Im Vorgriff soll wie folgt verfahren werden:
- Wird ein Antrag auf Familienpflegezeit nach § 92a Bundesbeamtengesetz (BBG) gestellt, soll diesem stattgegeben werden. Mit der Beantragung einer Familienpflegezeit nach § 92a BBG ist auch weiterhin zwingend die Gewährung eines Vorschusses verbunden (§ 7 BBesG).
- Auch einem Antrag auf Familienpflegezeit nach § 92a BBG wegen Betreuung eines minderjährigen pflegebedürftigen Angehörigen in außerhäuslicher (oder in häuslicher) Umgebung soll ebenso stattgegeben werden; auch hier ist dann gleichzeitig ein Vorschuss zu gewähren.
- Im Vorgriff auf eine vorzunehmende Änderung der Beamten-Pflegezeit-Vorschussverordnung (BPflZV) ist § 1 Absatz 2 Satz 2 der BPflZV nicht mehr anzuwenden. Der Vorschuss ist also auszuzahlen, ohne dass zuvor ein Betrag in Höhe von 3 Prozent des Vorschusses abgezogen wird.
- Bis zum Inkrafttreten einer entsprechenden Änderung im BBG soll im Falle eines Antrags zur Freistellung wegen Sterbebegleitung Sonderurlaub (ohne Besoldung) nach § 13 Sonderurlaubsverordnung gewährt werden, wenn der nahe Angehörige an einer Erkrankung leidet, die fortschreitend verläuft, die Erkrankung bereits ein weit fortgeschrittenes Stadium erreicht hat, eine Heilung ausgeschlossen und eine palliativmedizinische Behandlung notwendig ist und von einer lediglich begrenzten Lebenserwartung von Wochen oder wenigen Monaten auszugehen ist. Ein entsprechender Nachweis durch ärztliche Bescheinigung ist dem Sonderurlaubsantrag anzufügen.

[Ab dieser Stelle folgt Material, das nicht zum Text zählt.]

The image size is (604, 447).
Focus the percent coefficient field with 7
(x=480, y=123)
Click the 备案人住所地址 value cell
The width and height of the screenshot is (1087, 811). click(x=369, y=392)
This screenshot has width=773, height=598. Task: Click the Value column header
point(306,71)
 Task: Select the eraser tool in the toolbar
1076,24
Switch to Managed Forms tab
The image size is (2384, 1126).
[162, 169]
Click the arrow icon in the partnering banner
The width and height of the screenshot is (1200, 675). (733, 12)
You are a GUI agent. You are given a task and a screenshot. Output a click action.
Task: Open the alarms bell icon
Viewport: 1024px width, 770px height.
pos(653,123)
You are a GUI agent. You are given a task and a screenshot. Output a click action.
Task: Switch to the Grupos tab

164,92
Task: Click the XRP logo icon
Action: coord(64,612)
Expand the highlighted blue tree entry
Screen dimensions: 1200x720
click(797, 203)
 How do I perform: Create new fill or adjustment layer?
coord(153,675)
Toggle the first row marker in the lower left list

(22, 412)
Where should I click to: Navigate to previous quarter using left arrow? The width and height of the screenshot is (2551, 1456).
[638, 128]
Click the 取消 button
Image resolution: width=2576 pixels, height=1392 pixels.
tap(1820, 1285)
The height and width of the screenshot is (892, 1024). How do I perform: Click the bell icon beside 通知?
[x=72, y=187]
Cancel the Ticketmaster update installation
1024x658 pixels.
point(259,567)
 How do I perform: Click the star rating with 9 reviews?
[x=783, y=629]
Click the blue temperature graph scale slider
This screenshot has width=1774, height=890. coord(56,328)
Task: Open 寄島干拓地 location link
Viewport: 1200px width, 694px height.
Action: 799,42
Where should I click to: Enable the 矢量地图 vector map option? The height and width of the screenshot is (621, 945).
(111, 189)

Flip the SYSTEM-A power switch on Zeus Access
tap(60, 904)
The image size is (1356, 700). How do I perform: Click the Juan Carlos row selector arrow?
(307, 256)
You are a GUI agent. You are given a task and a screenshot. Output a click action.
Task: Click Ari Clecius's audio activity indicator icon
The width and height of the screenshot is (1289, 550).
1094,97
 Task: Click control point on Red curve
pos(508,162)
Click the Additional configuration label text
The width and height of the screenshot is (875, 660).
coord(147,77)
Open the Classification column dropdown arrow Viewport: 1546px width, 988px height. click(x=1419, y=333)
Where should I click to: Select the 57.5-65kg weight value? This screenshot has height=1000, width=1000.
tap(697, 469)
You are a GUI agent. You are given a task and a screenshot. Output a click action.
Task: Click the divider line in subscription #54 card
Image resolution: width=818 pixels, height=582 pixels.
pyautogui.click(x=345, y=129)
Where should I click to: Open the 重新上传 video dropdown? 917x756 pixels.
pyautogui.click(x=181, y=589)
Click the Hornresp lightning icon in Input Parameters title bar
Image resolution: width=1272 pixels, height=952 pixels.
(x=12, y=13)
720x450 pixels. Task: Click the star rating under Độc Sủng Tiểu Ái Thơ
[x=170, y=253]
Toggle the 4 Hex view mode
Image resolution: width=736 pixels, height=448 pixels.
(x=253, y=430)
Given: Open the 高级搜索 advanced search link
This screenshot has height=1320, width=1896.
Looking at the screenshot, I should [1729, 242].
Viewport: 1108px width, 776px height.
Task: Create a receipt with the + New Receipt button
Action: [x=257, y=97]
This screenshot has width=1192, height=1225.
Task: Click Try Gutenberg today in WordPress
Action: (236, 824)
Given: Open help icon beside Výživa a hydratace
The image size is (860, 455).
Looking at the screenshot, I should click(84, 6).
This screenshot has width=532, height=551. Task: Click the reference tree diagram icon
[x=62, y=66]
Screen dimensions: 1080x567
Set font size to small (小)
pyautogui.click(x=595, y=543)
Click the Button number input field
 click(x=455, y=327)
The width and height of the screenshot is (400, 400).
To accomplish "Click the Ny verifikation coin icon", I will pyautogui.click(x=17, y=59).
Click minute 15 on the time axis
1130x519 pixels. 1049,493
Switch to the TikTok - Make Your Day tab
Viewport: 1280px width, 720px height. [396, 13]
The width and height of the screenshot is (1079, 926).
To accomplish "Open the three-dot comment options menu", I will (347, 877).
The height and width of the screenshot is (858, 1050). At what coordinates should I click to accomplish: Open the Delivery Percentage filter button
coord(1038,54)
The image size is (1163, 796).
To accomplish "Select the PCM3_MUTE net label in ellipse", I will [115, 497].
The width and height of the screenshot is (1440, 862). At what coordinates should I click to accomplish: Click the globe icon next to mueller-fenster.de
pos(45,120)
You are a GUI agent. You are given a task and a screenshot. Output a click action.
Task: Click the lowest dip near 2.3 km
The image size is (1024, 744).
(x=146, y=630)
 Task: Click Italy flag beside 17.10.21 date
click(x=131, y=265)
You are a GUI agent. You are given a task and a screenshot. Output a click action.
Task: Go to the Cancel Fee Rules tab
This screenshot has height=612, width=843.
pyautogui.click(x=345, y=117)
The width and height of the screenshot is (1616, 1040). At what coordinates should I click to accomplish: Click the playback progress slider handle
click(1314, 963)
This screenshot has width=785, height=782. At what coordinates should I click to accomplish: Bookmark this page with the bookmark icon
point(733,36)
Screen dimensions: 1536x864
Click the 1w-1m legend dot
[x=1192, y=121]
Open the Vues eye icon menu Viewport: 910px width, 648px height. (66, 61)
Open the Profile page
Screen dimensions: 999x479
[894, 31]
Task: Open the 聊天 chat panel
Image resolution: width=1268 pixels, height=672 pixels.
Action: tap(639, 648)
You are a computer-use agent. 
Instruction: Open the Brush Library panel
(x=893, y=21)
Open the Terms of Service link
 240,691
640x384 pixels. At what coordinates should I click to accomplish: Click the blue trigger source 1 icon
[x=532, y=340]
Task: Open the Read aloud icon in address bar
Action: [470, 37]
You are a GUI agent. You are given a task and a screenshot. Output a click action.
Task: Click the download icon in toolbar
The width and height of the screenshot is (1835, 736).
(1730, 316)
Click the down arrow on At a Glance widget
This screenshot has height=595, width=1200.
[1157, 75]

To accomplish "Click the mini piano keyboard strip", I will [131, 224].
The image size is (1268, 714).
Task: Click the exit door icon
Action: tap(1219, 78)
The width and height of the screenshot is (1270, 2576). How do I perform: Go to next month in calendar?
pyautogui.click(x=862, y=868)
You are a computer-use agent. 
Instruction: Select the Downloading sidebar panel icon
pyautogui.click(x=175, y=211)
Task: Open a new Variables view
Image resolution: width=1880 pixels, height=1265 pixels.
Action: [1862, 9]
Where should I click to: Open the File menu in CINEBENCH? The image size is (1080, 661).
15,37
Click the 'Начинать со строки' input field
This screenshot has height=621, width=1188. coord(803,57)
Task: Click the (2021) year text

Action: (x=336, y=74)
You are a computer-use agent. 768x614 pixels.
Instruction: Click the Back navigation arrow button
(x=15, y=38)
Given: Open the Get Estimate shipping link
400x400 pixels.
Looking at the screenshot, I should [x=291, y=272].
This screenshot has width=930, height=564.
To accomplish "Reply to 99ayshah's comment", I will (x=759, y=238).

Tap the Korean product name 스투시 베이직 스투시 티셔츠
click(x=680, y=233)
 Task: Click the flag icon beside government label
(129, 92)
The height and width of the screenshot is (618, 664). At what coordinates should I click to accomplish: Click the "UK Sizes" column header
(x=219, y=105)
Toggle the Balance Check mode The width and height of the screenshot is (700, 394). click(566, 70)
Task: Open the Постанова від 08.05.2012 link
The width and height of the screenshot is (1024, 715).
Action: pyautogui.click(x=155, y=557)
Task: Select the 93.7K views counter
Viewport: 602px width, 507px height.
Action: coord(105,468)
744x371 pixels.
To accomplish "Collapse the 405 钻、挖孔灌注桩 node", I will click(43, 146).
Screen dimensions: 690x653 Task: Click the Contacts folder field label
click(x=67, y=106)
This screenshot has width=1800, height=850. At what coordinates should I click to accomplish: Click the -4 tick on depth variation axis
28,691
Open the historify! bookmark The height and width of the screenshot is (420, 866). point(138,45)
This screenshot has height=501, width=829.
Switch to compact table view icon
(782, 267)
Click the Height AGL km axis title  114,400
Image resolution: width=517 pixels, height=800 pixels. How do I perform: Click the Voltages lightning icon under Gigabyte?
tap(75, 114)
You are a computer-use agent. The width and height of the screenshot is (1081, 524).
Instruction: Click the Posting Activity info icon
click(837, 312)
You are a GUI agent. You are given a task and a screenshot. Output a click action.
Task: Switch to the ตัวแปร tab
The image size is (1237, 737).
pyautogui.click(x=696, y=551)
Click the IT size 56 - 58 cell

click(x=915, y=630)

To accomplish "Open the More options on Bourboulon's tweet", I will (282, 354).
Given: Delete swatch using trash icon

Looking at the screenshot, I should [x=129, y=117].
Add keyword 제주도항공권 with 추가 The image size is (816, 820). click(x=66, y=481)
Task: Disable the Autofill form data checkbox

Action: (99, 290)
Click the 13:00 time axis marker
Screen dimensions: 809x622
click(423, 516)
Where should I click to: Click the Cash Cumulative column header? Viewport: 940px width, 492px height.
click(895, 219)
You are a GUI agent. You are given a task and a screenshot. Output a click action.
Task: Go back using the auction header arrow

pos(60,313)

- § 2 Abs. 1 PflegeZG gibt Arbeitnehmern einen Anspruch auf Freistellung von bis zu 10 Arbeitstagen, wenn dies erforderlich ist, um für einen pflegebedürftigen nahen Angehörigen in einer akut aufgetretenen Pflegesituation eine bedarfsgerechte Pflege zu organisieren oder eine pflegerische Versorgung in dieser Zeit sicherzustellen. Während dieser Zeit wird eine Lohnersatzleistung (Pflegeunterstützungsgeld) gezahlt, die etwa 90 Prozent des Nettoarbeitsentgelts aus dem beitragspflichtigen Arbeitsentgelt beträgt. Im Vorgriff auf eine Änderung der Sonderurlaubsverordnung wird den obersten Bundesbehörden empfohlen, in Fällen der Akutpflege naher Angehöriger Sonderurlaub unter Fortzahlung der Besoldung für bis zu 9 Arbeitstage nach § 12 Absatz 3 Satz 1, 1. Halbsatz SUrlV zu gewähren. Eine ärztliche Bescheinigung über die Pflegebedürftigkeit des nahen Angehörigen im Sinne des § 14 SGB XI ist dem Sonderurlaubsantrag anzufügen.
- Die Beamten sind zudem in geeigneter Weise darüber zu informieren, dass neben der Möglichkeit zur Beantragung vom Familienpflegezeit nach § 92a BBG auch die Möglichkeit nach § 92 BBG zur Beantragung familienbedingter Teilzeit und Beurlaubung zur Pflege eines pflegedürftigen Angehörigen besteht. Die und (nur) die Inanspruchnahme von Familienpflegezeit ist zwingend (also ohne dass es eines entsprechenden Antrags bedürfte) mit der Gewährung eines Vorschusses verbunden (§ 7 BBesG). Sofern kein Vorschuss in Anspruch genommen werden soll, ist auf einen Antrag nach § 92 BBG abzustellen.